Modelwise a few packs of the excellent Perry miniatures will be enough to set up some interesting games. Grey for now games, of Test of Honour fame, has been producing some killer packs as well that will set you up with a rounded out warband in one go. These are made by Footsore Miniatures and have a lot of character and dynamic poses. Warlord Games has some metal and plastic models, but keep in mind that those plastics are more suited for massed combat, as they’re more static. They’re a bit fiddly to assemble as well. 

Credit: Jackie Daytona

The appeal for me is that this is a system that gives you the opportunity to do a small project with some excellent models in an interesting setting. You can make a dedicated table with nice buildings, paint up 20 to 40 models and you’re pretty much done. Speaking of buildings and scenery: Sarissa Precision has a whole range of buildings to populate your table. You don’t have to make it a wilderness game. Most terrain makers have at least some buildings available either unpainted or pre-painted

Phwoar Credit: Sarissa Precision

Another option you have is to throw the period out of the window and experiment with your own setting. With relatively few tweaks you can use this system to use vikings, crusaders, or any other comparable forces you might have in your collection. The robustness of the mechanics will give an enjoyable game. The fact it has a follow-up in an even more swashbuckling style with En Garde! is a testament to that. 

It doesn’t always have to be this Credit: Wayne Reynolds © Osprey Publishing Ltd.

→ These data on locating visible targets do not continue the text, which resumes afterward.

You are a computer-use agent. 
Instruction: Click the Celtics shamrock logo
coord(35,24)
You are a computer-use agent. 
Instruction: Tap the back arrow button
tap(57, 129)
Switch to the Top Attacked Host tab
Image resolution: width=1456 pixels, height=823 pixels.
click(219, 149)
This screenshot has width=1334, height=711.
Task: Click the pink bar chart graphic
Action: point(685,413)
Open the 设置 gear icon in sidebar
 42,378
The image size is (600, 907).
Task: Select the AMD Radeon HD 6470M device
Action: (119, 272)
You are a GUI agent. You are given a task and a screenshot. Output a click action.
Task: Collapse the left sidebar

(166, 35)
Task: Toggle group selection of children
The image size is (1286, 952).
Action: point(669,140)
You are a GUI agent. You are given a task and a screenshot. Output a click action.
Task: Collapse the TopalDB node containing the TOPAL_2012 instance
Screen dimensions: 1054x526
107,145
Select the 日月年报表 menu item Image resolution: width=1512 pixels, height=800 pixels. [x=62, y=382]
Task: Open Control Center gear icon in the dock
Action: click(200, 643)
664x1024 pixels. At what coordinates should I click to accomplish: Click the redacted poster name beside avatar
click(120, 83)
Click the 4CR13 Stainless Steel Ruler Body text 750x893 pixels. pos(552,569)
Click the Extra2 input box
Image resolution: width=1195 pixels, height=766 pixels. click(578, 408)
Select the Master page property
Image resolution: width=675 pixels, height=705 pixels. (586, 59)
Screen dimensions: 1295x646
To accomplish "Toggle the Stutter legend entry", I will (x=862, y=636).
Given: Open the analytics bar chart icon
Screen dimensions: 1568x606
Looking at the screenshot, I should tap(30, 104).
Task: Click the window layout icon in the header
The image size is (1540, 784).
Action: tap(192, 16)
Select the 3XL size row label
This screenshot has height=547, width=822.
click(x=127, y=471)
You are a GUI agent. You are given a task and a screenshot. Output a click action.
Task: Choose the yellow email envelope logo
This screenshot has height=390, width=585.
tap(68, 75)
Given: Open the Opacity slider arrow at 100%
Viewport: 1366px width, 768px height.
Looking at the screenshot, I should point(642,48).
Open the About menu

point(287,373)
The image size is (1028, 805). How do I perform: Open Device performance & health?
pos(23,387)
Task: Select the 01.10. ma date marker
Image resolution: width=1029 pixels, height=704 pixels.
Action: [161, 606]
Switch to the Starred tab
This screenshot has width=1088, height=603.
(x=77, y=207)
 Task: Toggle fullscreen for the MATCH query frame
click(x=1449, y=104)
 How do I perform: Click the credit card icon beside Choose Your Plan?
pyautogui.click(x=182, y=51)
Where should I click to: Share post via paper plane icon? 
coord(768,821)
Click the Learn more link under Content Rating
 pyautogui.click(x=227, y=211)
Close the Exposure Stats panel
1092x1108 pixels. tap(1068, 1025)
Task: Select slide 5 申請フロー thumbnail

Skirmish games are an excellent way to get a feel for the period without spending a ton of money on models in one go. You can see if you like painting something specific, explore the period without breaking the bank. Ronin is a game that will be a keeper in your collection, and it is an excellent standalone product  even if you’re not going to game mass battles. For me this is a no-brainer. Another excellent ruleset from Osprey that deserves a bit of hype.